Hogsqueal hesitated, seeing Jared’s face. “I didn’t know this was your house until the griffin showed up.”
“You helped catch our mother?” Jared could feel his face growing warm. “Trash our house? Kill Simon’s pets?” He took two steps toward Hogsqueal, hands fisting. He’d trusted Hogsqueal. He’d liked him. And the hobgoblin had betrayed them. Jared could barely think with the roaring in his ears.
“I didn’t kill anything.” Hogsqueal opened his coat a little, revealing a marmalade ball of fur.
“Kitty!” Simon said, distracted by the sight of the kitten.
In that moment Byron lunged past Simon, catching the hobgoblin’s arm in his beak.
“Aaaaaaahhhhh!” Hogsqueal screamed. The cat yowled, jumping onto the roof.
“Byron, no!” Simon yelled. “Drop him!”
The griffin shook his head, whipping Hogsqueal back and forth. The hobgoblin’s shouts became louder.
“Do something!” Jared called, panicked.
Simon stepped up to the griffin and hit him hard on the beak with his hand. “NO!” he shouted.
“Oh crap, don’t do that!” Mallory said, reaching for the sword at her waist. But instead of attacking, the griffin stopped shaking Hogsqueal and looked at Simon with something like alarm.
“Drop him!” Simon repeated, pointing to the slate roof.
“I’’m sorry, gobstoppers.”
Hogsqueal struggled ineffectually, pushing his fingers into Byron’s nose slits and trying to bite the feathery neck with his baby teeth. The griffin ignored the hobgoblin but didn’t make a move to put him down either.
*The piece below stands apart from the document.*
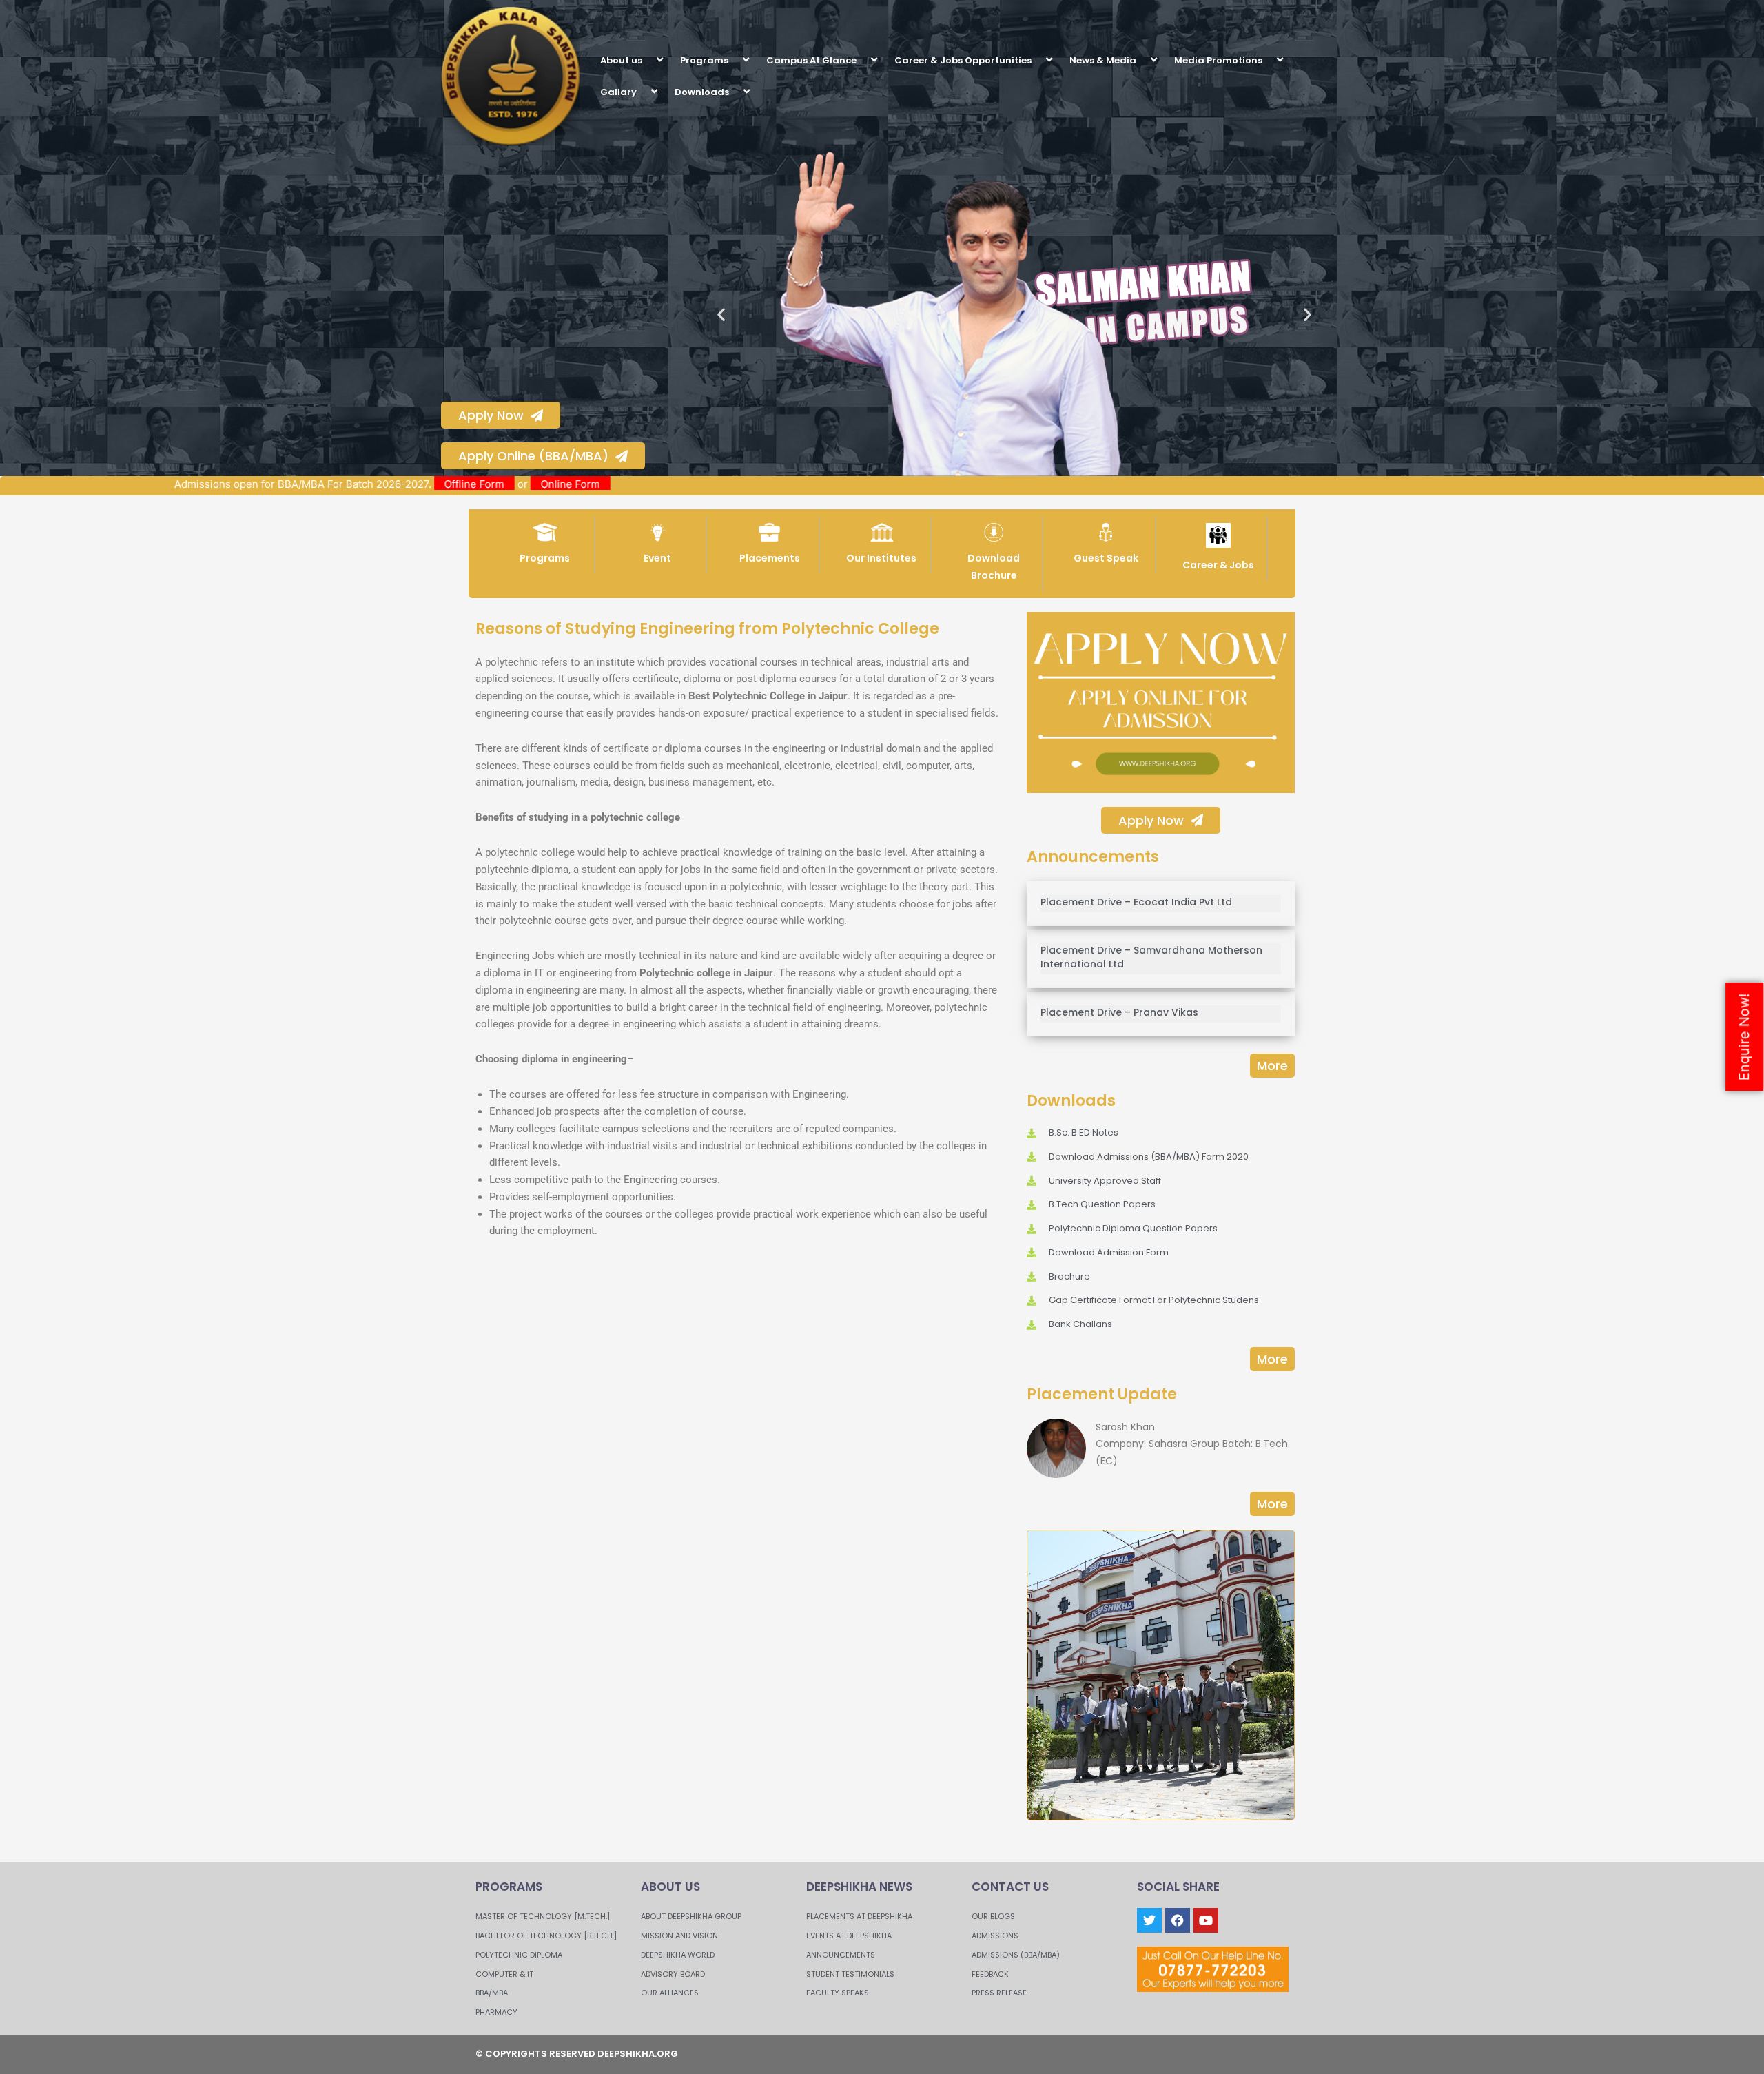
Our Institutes (881, 558)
“Be careful,” Jared told his brother. “Better he eats Hogsqueal than us.”
“Noooo! I’m sorry, gobstoppers,” Hogsqueal said, still writhing. “I didn’t mean it! Honest. Get me out of here! Heeeeeelp!”
“Jared,” Simon said. “Grab Hogsqueal, okay?”
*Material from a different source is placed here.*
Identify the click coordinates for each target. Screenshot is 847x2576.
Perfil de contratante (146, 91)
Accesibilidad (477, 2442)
Jared nodded, edging nearer. This close, he could smell the griffin—it had a feral scent, like a cat’s fur.
Simon put one hand on the top of Byron’s beak, the other on the bottom, and started to lever them apart, repeating, “Be a gooooood boy. Yes. Drop the goblin.”
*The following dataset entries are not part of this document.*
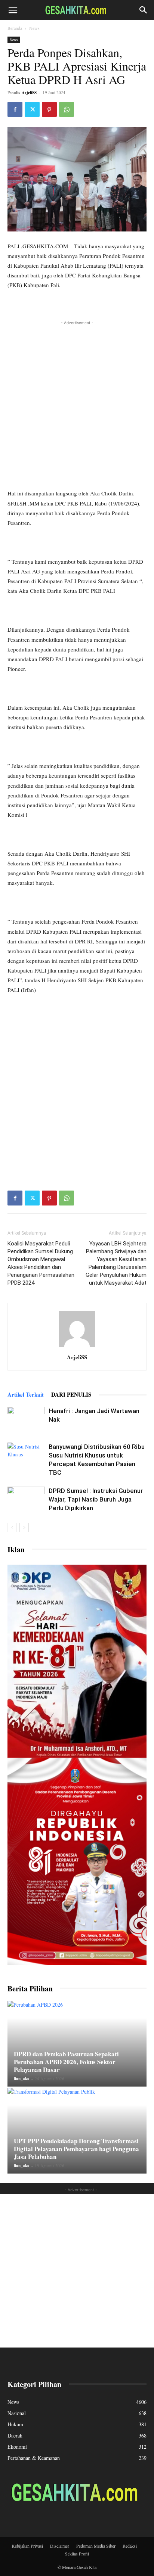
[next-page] (24, 1527)
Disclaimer (59, 2546)
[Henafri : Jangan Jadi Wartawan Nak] (26, 1419)
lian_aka (22, 2079)
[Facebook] (14, 109)
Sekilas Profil (77, 2554)
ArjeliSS (29, 93)
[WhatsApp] (66, 109)
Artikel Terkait (25, 1394)
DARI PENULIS (71, 1394)
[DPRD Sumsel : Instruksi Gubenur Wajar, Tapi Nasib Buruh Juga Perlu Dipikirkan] (26, 1499)
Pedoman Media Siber (96, 2546)
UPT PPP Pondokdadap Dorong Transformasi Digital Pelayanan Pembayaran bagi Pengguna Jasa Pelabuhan (76, 2148)
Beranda (14, 28)
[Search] (143, 10)
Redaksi (130, 2546)
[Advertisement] (77, 403)
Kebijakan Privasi (27, 2546)
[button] (13, 10)
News (34, 28)
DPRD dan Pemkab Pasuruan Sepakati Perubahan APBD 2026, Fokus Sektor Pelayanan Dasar (66, 2061)
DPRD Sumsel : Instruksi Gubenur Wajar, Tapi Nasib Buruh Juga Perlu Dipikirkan (96, 1499)
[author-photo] (77, 1346)
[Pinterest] (49, 109)
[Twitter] (32, 109)
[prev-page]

“Hobgoblin!” Hogsqueal yelped.
“Are you crazy?” Mallory hollered at her brother. The griffin turned his head abruptly in her direction, almost knocking Simon sprawling.
“Sorry,” Mallor
y said in a much smaller voice.
Jared gripped Hogsqueal around the legs. “Got him.”
“Hey, yaffner, we’re not going to be playing tug-of-war with my body, right? Right?”
Jared just smiled grimly.
Simon tried again to push Byron’s beak open. “Mallory, come and help me. Grab the bottom of the beak, and I’ll get the top.”
She stepped carefully across the slanted roof. The griffin eyed her nervously.
“When I say pull,” Simon said, “pull.”
Together they tried to pry the griffin’s jaws apart. Mallory’s fingers slid into Byron’s mouth as she strained, nearly hanging from the griffin, trying to use her weight against him. Byron struggled and then suddenly gave in, opening his mouth and dropping Hogsqueal’s full weight into Jared’s arms. Losing his balance, Jared slid backward on the shingles, letting go of Hogsqueal and scrabbling for a handhold. The hobgoblin slid as well, knocking loose the shingle Jared was gripping on to. Jared slipped and grabbed hold of the gutter moments before he would have fallen off the side of the house.
Simon and Mallory looked at Jared with wide eyes. He swallowed hard. As they moved to haul him back onto the roof, Jared saw Hogsqueal make for the open window.
“He’s getting away!” Jared said, trying to pull himself higher. His elbow dug into the dried leaves and mud that clotted the gutter.
“Forget about the stupid goblin,” Mallory said. “Grab hold of me.”
“He’s getting away!”
They hauled him back onto the roof. As soon as he was upright, Jared ran after Hogsqueal with Mallory and Simon close behind. They thundered down the stairs.
Hogsqueal was sprawled in the hall outside their bedrooms, and yellow yarn was wrapping itself around him. Jared gaped as the yarn tied itself in a bow.